I watched what I now know to be the first two years worth of episodes avidly and could quote a lot of them, though when I later saw the episodes from season 3 (after the technodrome arose from the earth's core and got punted back into dimension x), I really was not a fan, the premise just seemed to be getting whackier, though of course by then I was about eleven or twelve and so my interests had got rather broader.
Even with the first two years worth, when I see episodes now I'm less of a fan. The humour is still there of course, (, and I appreciate the nostalgia, but I miss backstory, continuing arcs or any nuance in character and writing.

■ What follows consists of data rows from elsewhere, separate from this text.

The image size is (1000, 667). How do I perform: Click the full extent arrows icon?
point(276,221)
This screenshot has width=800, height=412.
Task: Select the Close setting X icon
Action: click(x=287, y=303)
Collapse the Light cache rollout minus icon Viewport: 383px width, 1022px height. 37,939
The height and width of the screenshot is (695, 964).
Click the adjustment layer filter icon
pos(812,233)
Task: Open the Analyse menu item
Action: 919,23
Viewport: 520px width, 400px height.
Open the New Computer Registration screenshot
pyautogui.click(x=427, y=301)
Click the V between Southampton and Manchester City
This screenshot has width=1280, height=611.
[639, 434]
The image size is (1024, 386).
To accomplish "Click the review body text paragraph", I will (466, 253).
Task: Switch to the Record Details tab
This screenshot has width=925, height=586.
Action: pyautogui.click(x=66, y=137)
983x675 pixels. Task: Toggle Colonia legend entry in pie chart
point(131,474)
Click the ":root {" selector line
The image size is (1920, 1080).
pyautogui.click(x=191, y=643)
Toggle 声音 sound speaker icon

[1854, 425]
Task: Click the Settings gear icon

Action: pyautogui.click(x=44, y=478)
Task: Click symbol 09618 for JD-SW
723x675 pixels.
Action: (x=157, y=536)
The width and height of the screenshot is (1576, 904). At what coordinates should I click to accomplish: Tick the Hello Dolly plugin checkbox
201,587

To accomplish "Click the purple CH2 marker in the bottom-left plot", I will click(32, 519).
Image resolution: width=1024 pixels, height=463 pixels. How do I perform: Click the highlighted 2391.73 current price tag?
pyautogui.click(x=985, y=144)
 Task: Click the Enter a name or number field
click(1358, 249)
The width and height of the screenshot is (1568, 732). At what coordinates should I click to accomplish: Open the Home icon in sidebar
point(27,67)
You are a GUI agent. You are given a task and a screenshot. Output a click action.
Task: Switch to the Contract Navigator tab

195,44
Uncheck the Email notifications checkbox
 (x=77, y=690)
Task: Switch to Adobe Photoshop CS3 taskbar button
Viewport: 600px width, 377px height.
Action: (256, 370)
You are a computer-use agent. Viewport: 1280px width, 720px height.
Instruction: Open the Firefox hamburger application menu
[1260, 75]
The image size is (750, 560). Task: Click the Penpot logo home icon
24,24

I've seen some cartoons from the eighties as an adult, EG the first series of the Ewok's cartoon or dungeons and dragons, and while they're childish in parts I've still appreciated the writing, the level of characterisation, the world and the stories created, but others I see now and slightly shake my head at. Turtles is in that category.
lovely nostalgia, but not a lot else.
My feeling for the tmnt films is sort of the same, even though they tried to be somewhat darker.
I haven't really seen any of the later series, I could imagine them doing a good update, as they tried with the 2002 series of Heman, but I've never gone back to find out really.
With our dreaming and singing, Ceaseless and sorrowless we! The glory about us clinging Of the glorious futures we see,
Our souls with high music ringing; O men! It must ever be
That we dwell in our dreaming and singing, A little apart from ye. (Arthur O'Shaughnessy 1873.)